Philipson H, Ekman I, Forslund HB et al.
Eur J Heart Fail. 2013 Jun 19. [Epub ahead of print]
BackgroundAs a non-pharmacological treatment of patients with chronic heart failure (CHF), guidelines recommend dietary salt and fluid restriction [1,2]. There is, however, limited convincing evidence supporting this recommendation . Some studies have shown an adverse outcome of salt and fluid restriction [4,5], while another showed a favourable effect . Salt and liquid restriction may interfere with eating behaviour and quality of life (QoL).

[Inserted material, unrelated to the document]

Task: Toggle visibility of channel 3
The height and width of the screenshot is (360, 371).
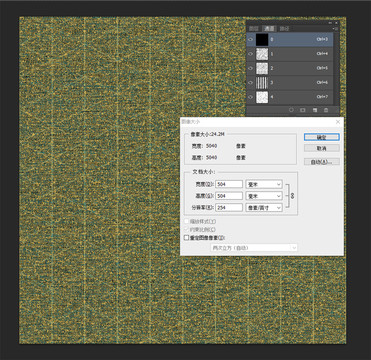Action: tap(251, 83)
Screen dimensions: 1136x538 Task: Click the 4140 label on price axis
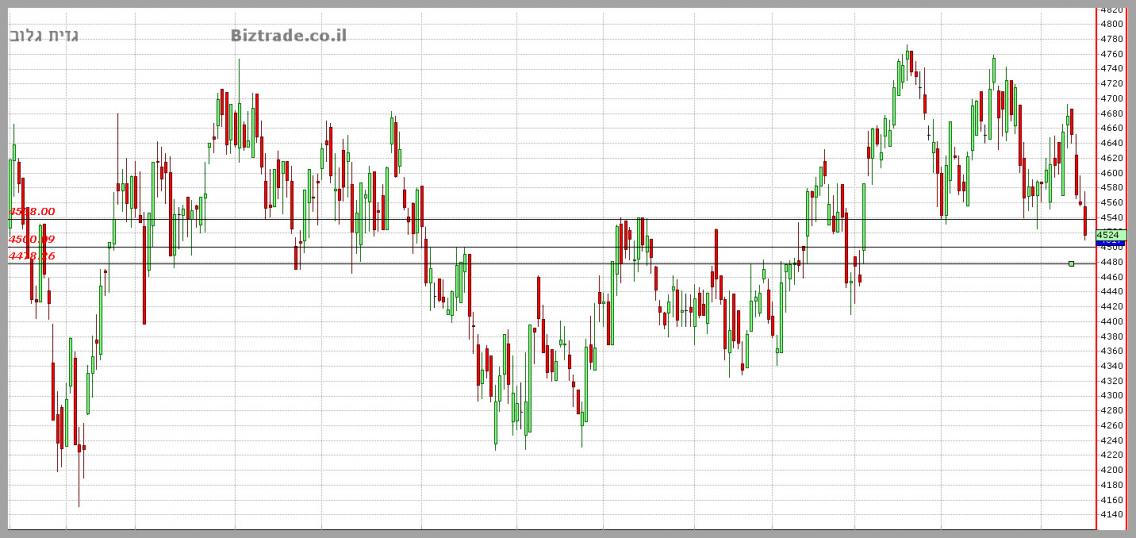tap(1110, 514)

Thus, more information is required on whether salt and fluid restriction improves functional ability without having negative impact on QoL.
A pilot study demonstrated that patients with moderate to severe CHF were able to reduce their sodium and fluid intake without negative consequences for thirst, appetite and QoL . To extend these findings, the authors now evaluated the effect of salt and fluid restriction on a composite endpoint consisting of NYHA class, hospitalisation, body weight, peripheral oedema, QoL, thirst and diuretics. In a 12-week prospective trial, 45 patients were randomised to either an individualised salt and fluid restriction and 45 were advised not to drink too much and to limit salt intake (mean age 75+8 years old).
- 51% of patients in the interventions and 16% in the control group showed improvement in the primary composite endpoint (P<0.001), which was mostly due to improved NYHA class and reduced oedema. The remaining 49% in the intervention group showed deterioration, as opposed to 84% in the control group.
- Significant reductions from baseline in urine volumes and urine sodium were seen in the intervention group, as opposed to the control group. Weight, thirst and QoL were not affected by the salt and fluid restrictions.
- 21 patients of intervention group said during a telephone interview 10-12 months after their last visit that they had modified their diet during the study period, and about half of them said that they had maintained this dietary pattern. 4 out of 13 interviewed patients of the control group said that they had made major dietary changes after the study period.
ConclusionThis study provides evidence for the recommendation to restrict salt and fluid, in patients with CHF.
A personalised approach to optimise nutrition counselling contributed to adherence to the new diet without negative impact on QoL. Thus, individualised salt and fluid restrictions were associated with improvement in a combined endpoint comprising hospitalisations, NYHA class, QoL, thirst and clinical parameters of fluid retention in elderly patients with CHF.